AKP’nin iktidar döneminde; Türk ordusu, milliyetçi ve Atatürkçü sivil toplum kuruluşları temsilcileri komplo ve kumpaslarla yıllarca zindanlarda yargılandılar, işlerinden, güçlerinden ve sağlıklarından oldular. Milliyetçi ve Atatürkçü gazeteci, köşe yazarı, televizyon programcıları, yazar ve sanatçılar çalıştıkları gazete ve televizyonlardan atıldılar, bir kısmı hapse tıkıldı. Eğitim sistemi 4+4+4 sistemiyle kuşa çevrildi, bütün mevzuat altüst edildi, ehliyet ve liyakata bakılmadan tepeden tırnağa Milli Eğitim teşkilatı değiştirildi.

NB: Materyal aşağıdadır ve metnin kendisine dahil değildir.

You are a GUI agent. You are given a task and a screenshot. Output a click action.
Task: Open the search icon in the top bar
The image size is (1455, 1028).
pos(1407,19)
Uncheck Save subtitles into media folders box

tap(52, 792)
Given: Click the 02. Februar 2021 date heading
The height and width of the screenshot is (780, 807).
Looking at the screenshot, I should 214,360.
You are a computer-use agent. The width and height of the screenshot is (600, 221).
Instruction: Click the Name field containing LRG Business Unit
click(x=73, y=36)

Eğitimi bilenler hukuksuzca uzaklaştırıldı, yerlerine sadece yandaş olanlar getirildi. Tevhid-i Tedrisat Yasası rafa kaldırıldı. Milli Eğitim, yandaş nesil yetiştirme aracı haline getirildi. Çocuklarımıza Türklük şuurunu kazandıracak Andımız kaldırıldı. Milli Bayramlar alanlardan okul duvarları arasına sokuldu, anlamını yitirdi. Türk milletinin ve Atatürk’ün adını, Cumhuriyetin kazanımlarını ortadan kaldırmak için her şey yapıldı. Güvenlik birimleri bölündü, Yargı bölündü, medya bölündü. Demokrasinin “kuvvetler ayrılığı” prensibi ortadan kaldırıldı, “hukukun üstünlüğü” prensine son verildi. Yolsuzluklar, hırsızlıklar, haksızlıklar ayyuka çıktı.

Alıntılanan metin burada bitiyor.